**Instrucciones**
Prosigue el pasaje sobre la escritura de Victoria de Stefano a partir de su última oración.

**Texto fuente**
============

Este lenguaje deslumbrante, rítmico y penetrante con el que Victoria de Stefano nos interpela como lectores, página tras página, no se detiene en diferenciaciones genéricas.  Pues se trata de una escritura que desborda toda posible preceptiva, al poseer plena conciencia de la amenaza de las limitantes que pretenden rotular las características de cada género. De tal modo, la reflexión que tiene lugar en el ámbito ensayístico, referida a temas como el del “lugar del escritor” en la sociedad moderna, el compromiso artístico y vital inherente al oficio de escribir, la dimensión biográfica del texto creativo, el espacio narrativo como amplificación discursiva del ámbito poético, la soledad necesaria del artista, el placer y el enriquecimiento existencial que otorga la lectura o la experiencia migratoria y los viajes, es también fértil en su novelística.

============

**Datos**

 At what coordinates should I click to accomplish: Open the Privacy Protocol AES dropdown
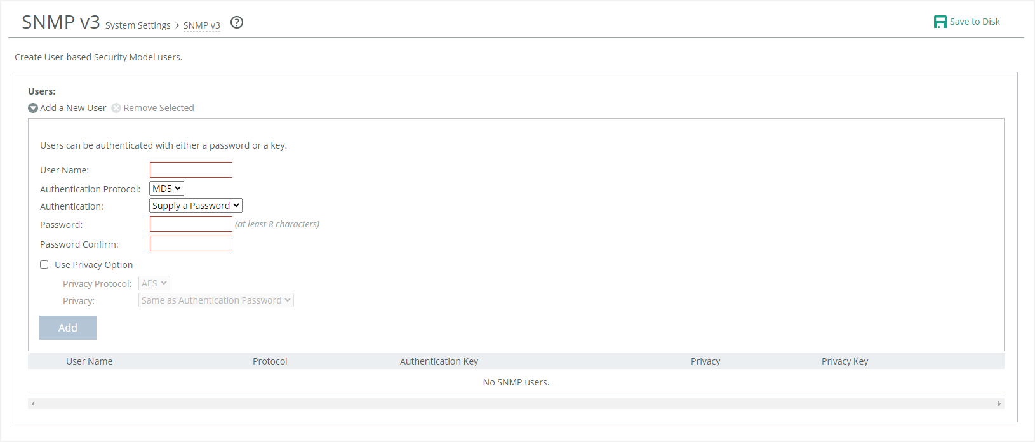154,283
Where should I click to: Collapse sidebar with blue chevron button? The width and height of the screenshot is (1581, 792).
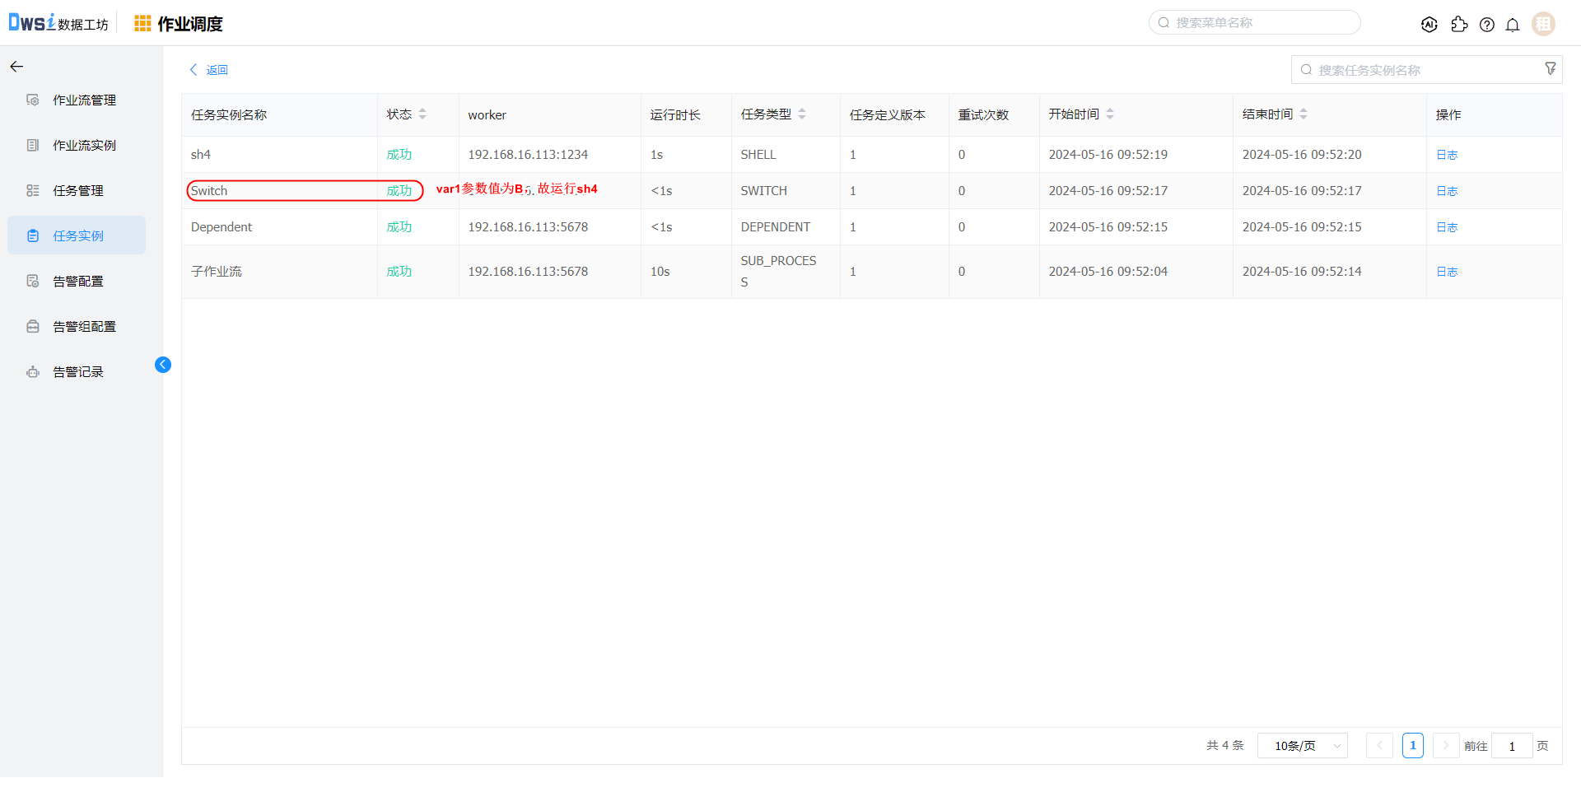[163, 365]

============

**Respuesta**
En resumidas cuentas, podríamos afirmar que toda la obra de Victoria de Stefano es una que sin atenerse a concepciones predeterminadas y a prerrogativas del mercado va al rescate del valor de aquellas que como el Quijote y el Ulises, esto nos lo señala en su ensayo “De lo imperfecto del arte”, permanecen “indóciles e impuras”, al no verse constreñidas por moldes rígidos.  De allí la libertad que les permite seguir dando cuenta de aquello que hay “detrás de cada escritor”, de ese “yo débil volcado”, fiel a sí mismo, tras el cual podemos percibir “una filosofía, una apuesta moral, una visión del mundo”.